An dem Roman „IDA“ schrieb Katharina Adler fünf Jahre lang. Er erschien letztes Jahr im August im Rowohlt Verlag – und im September auf meinem Schreibtisch. IDA beschreibt in biographischen Anleihen die Lebensgeschichte ihrer Urgroßmutter Ida Adler. Der Roman ist mithilfe fiktionaler Ausgestaltung eine Familienchronik vom Fin-de-Siècle ausgehend bis in die Nachkriegszeit, eine Romanbiographie.
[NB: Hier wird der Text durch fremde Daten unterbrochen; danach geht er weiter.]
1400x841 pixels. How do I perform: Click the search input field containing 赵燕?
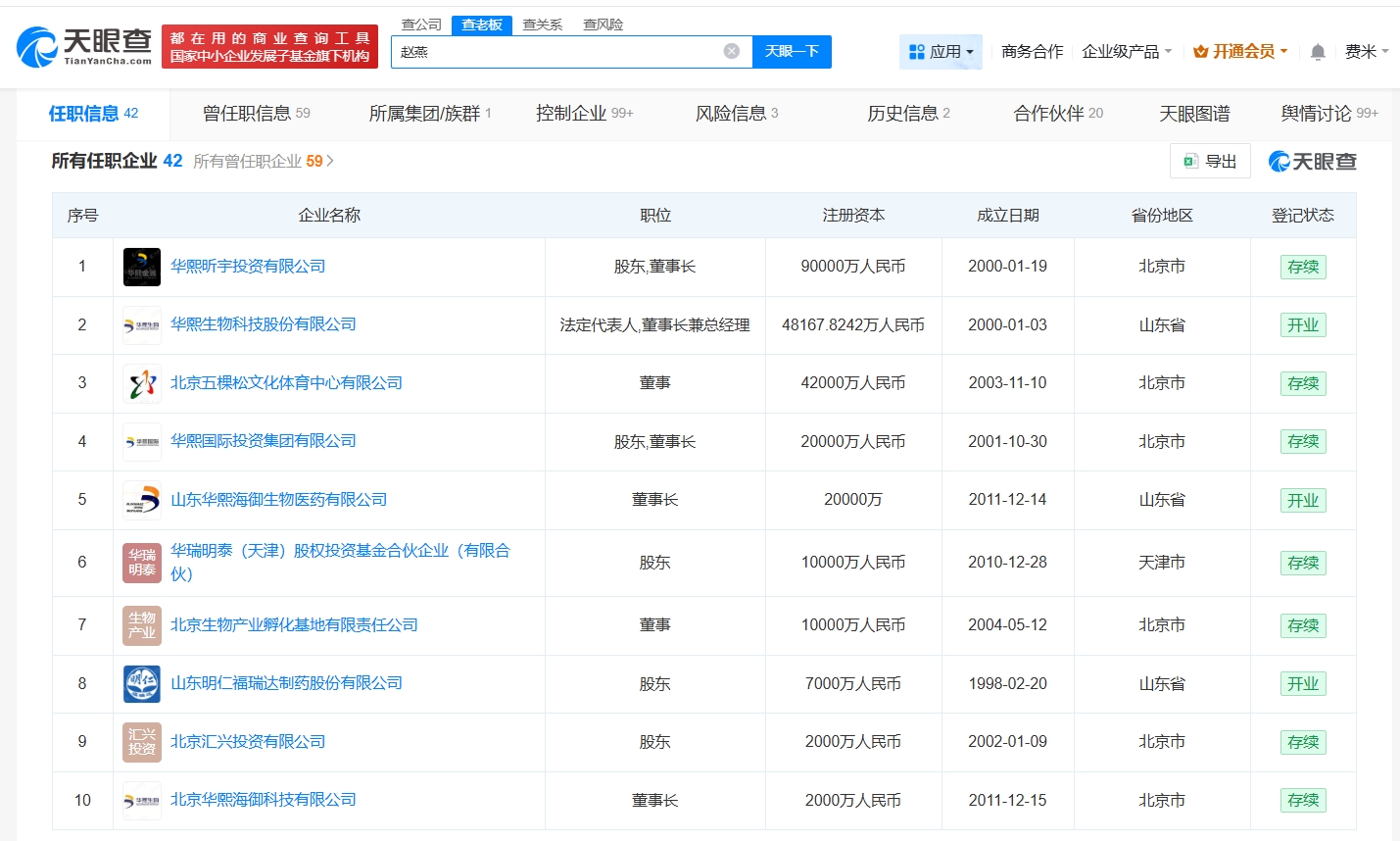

Die sich verschränkenden Themenbereiche erzählen über die persönliche Geschichte von IDA hinausgehend von der sich damals entwickelnden Psychoanalyse unter Sigmund Freud und von den politischen Grabenkämpfe während und zwischen den beiden Weltkriegen.
Was macht Ida zu dieser besonderen Person, die dem ein oder anderen vielleicht schon unter dem Pseudonym Dora bekannt ist? Ida entstammt einer wohlhabenden Familie des jüdischen Wiener Großbürgertums. Die Zeit um 1900, geprägt von der Ambivalenz aus Aufbruch und Restriktionen war vor allem für Frauen mit schweren moralischen Dilemmata belastet. Sigmund Freud veröffentlichte seine Arbeiten zur Hysterie und zu seinen Methoden der Traumdeutung und des assoziativen Erzählens – er nannte es „Sprechkur“. Einer seiner ersten Fälle ist eine Patientin, der er in der Fallbeschreibung den Namen „DORA“ gibt. Diese Fallstudie bildet den Kerntext des Romans. Freud selbst nennt sie: „Bruchstück einer Hysterie-Analyse“. Was den Fall als einen besonderen auszeichnet: die Patientin ist widerspenstig. Und zwar so widerspenstig, dass sie später gerne von Feministinnen als ein Beispiel der Selbstbestimmung herangezogen wurde. Eigenmächtig bricht sie die Behandlung bei Sigmund Freud nach drei Monaten ab. Freud ist frustriert. Sie war nicht einverstanden mit seinen Interpretationen und wollte auch nicht unentwegt über ihre Sexualität sprechen – für Freud eine Bestätigung seiner Theorie. Dahingestellt.
Idas Leben ist verknüpft mit der Geschichte ihres Bruders. In den ganzen Buchbesprechungen im Netz kommt dieser Teil des Romans meiner Ansicht nach zu kurz. Es ist die andere Welt ihres Bruders Otto Bauer, den sie liebt und bewundert und der als führendes Mitglied der Sozialdemokratischen Partei Österreichs, und zudem als Gründer des Austromarxismus in die Geschichtsbücher eingegangen ist. Die Sozialdemokratische Arbeiterpartei hatte 1919 eine relative Mehrheit in der Konstituierenden Nationalversammlung Deutschösterreichs, Otto Bauer wurde zum Staatssekretär des Äußeren (Außenminister) berufen. Die Vereinigung Deutschlands und Österreichs wurde von den Siegermächten nicht gestattet, wenige Monate später trat er von seinem Amt zurück. Mit großen Hoffnungen auf eine gestaltbare Zukunft war er als Reformer in die Politik gegangen. Aus seiner Schrift: Revolutionäre Kleinarbeit. Wien 1928, Seite 10:
„Nicht die große geologische Katastrophe hat die Welt umgebildet, nein die kleinen Revolutionen, im unmerklichen, nicht einmal mehr mit dem Mikroskop studierbaren Atome, die ändern die Welt, die erzeugen die Kraft, die sich dann in einem Tage in einer geologischen Katastrophe auslöst. Das Kleine, das Unmerkliche, das wir Kleinarbeit nennen, das ist das wahre Revolutionäre.“
Im Alter von 26 Jahren legt er 1907 eine 600 Seiten starke Abhandlung vor unter dem Titel: Nationalitätenfrage und Sozialdemokratie.
Die vielversprechende politische Karriere endet im Exil, in dem Otto Bauer schon 1938, 57-jährig an einem Herzinfarkt stirbt.
Ida gibt sich als bekennende Anhängerin der Sozialdemokratie, ob von Anfang an aus Überzeugung oder aus Bewunderung für den Bruder und dessen scharfen Verstand, der ihr so oft in jungen Jahren Halt gegeben hat, bleibt unklar. Auch hier die Ambivalenzen der Zeit, die Ambivalenzen eines Charakters. Das Ringen um Selbstmächtigkeit dieser widerständigen Frau steht im Zentrum dieser Geschichte.